Here's where they agree: California faces a worsening housing crisis and the state took some steps last year, but much more needs to be done. Agreeing on those next steps is the hard part.
“Before you know it, you have 50 different people, each with 50 different solutions who will fight to the death to oppose the other 49,” said Ben Metcalf, director of the California Department of Housing and Community Development.
At the 2017 California Economic Summit, a wide range of public, private and civic sector leaders were in the room to create a way forward to solve California's biggest challenges, like that growing affordability crisis. Two of those people at the Summit are featured in our latest video in a series on those challenges, what's happening to solve them, and what's next.
People in the room included those outside of government and working to create change, like Laura Clark, executive director of YIMBY Action, a housing nonprofit group advocating for more home construction in California cities.

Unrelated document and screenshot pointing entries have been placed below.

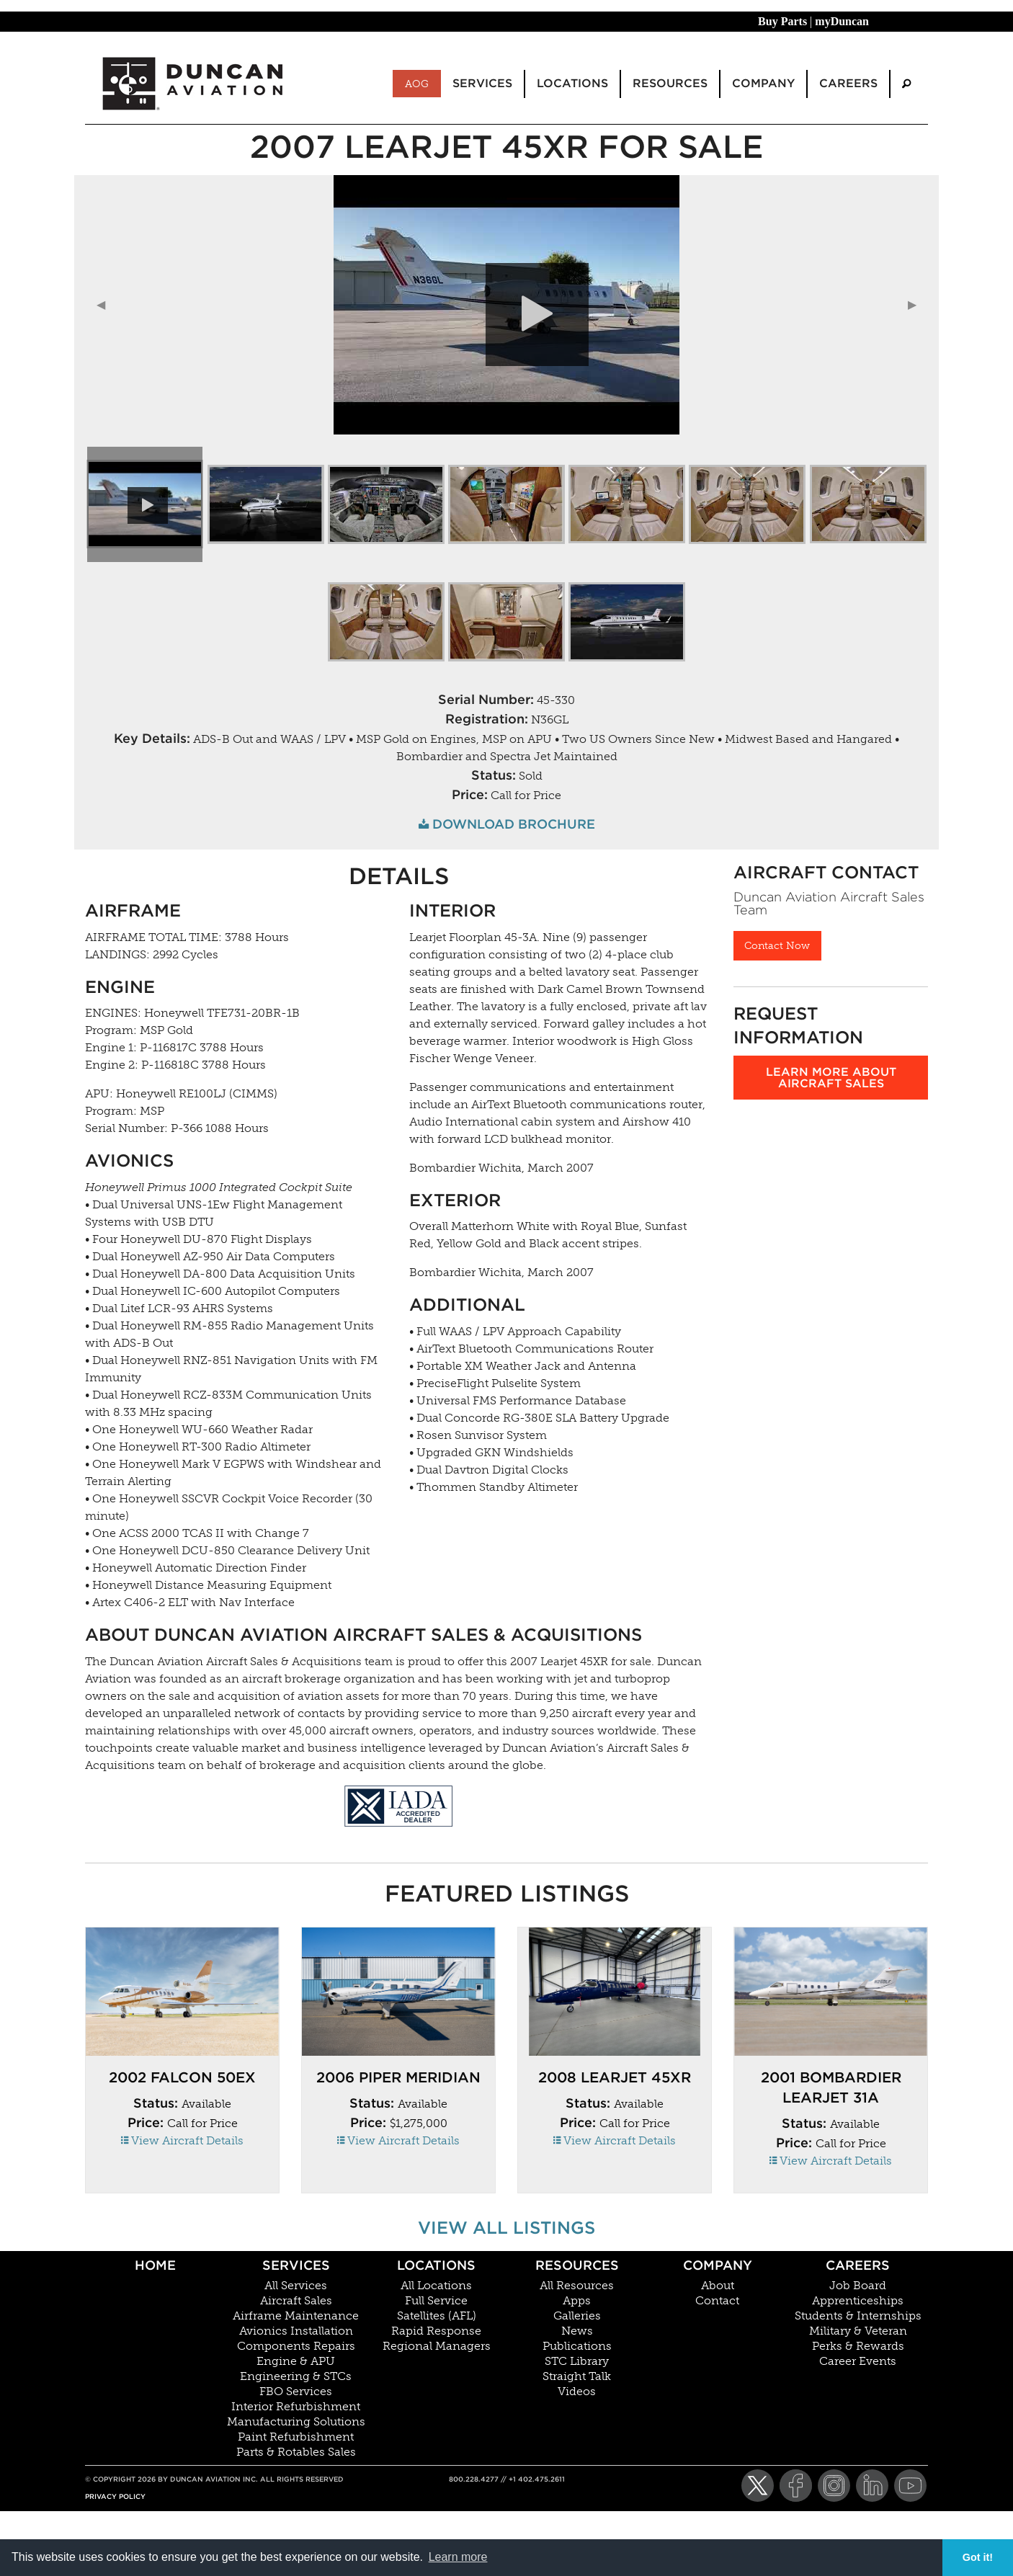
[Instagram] (834, 2485)
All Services (295, 2285)
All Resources (577, 2285)
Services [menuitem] (482, 83)
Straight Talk (577, 2376)
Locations (436, 2265)
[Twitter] (757, 2485)
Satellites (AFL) (436, 2316)
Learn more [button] (458, 2557)
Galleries (577, 2316)
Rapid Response (436, 2331)
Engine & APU (295, 2361)
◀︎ (107, 304)
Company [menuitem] (763, 83)
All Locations (436, 2285)
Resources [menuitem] (670, 83)
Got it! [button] (978, 2557)
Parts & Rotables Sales (296, 2452)
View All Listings (506, 2227)
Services (296, 2265)
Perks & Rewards (858, 2346)
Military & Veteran (858, 2331)
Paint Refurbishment (296, 2437)
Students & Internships (858, 2316)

“We have booming economies and, instead of being a great thing that we have jobs and opportunity, they have crippled whole regions of California because people have been unwilling to build apartment buildings so that people can come and join those communities,” said Clark.
The group seeks to streamline the time it takes to build housing projects, both affordable and market-rate, which can be held up by lengthy approval processes and locals seeking to prevent new housing nearby.

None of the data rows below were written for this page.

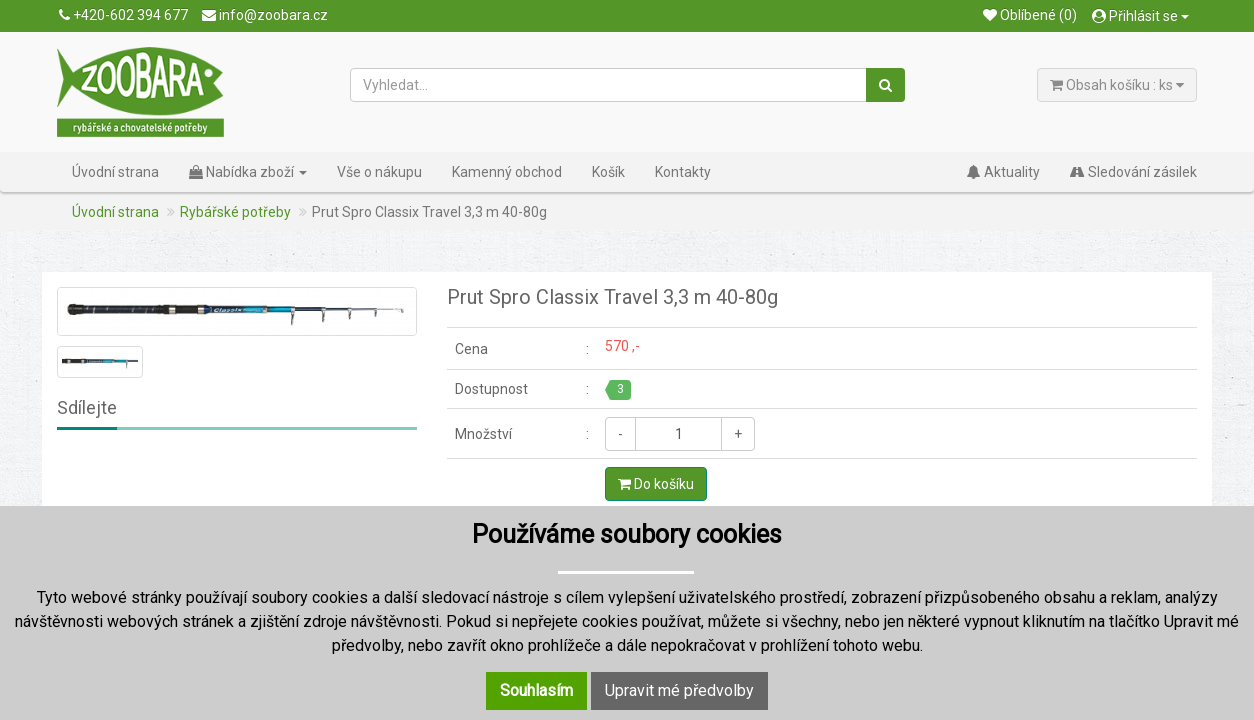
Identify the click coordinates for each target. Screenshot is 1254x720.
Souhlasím (536, 690)
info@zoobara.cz (265, 15)
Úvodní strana (115, 172)
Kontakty (683, 172)
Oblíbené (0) (1030, 15)
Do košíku (656, 484)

Also at the Summit were California leaders in the public sector working to affect change in the housing picture, like Metcalf. The package of housing bills passed in 2017 represented a step in the right direction, said Metcalf, and shows how middle ground can be found at places like the Summit, co-organized by California Forward and the California Stewardship Network.
More bills and ballot measures are on tap for 2018 and part of the work ahead, added Metcalf, is working with local jurisdictions to make sure they're building more and meeting state-mandated goals.

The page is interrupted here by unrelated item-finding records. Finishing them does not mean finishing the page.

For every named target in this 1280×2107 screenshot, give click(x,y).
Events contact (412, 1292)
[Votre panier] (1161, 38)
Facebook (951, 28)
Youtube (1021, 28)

“There's a funding piece that has to go to the voters next November, SB3 — three-four billion dollar bonds,” said Metcalf. “There are a lot of operational questions related to the other items.”
Clark agreed that the package was a good first step, but more is needed to ensure that denser housing near transit is built so that people in low-income and middle-income families can enter housing markets where there are jobs close by and shorter commutes.
“So while it's not a snap your fingers kind of a solution, we need to take down those barriers,” said Clark. “We need to engage in politics in order to change those laws and make it easier to build housing.”
The 2018 California Economic Summit will take place in Sonoma County this fall and will focus on creating more resiliency in communities across the state, including regions facing disasters and economic problems making challenges like housing affordability even worse.
California's housing crisis will also on the menu this week, when candidates for California's governorship will talk housing affordability at a forum that will be streamed live via Facebook on Thursday January 25.
The forum will accept questions from audience members and is being presented by The Two Hundred and Capital Direct Funding.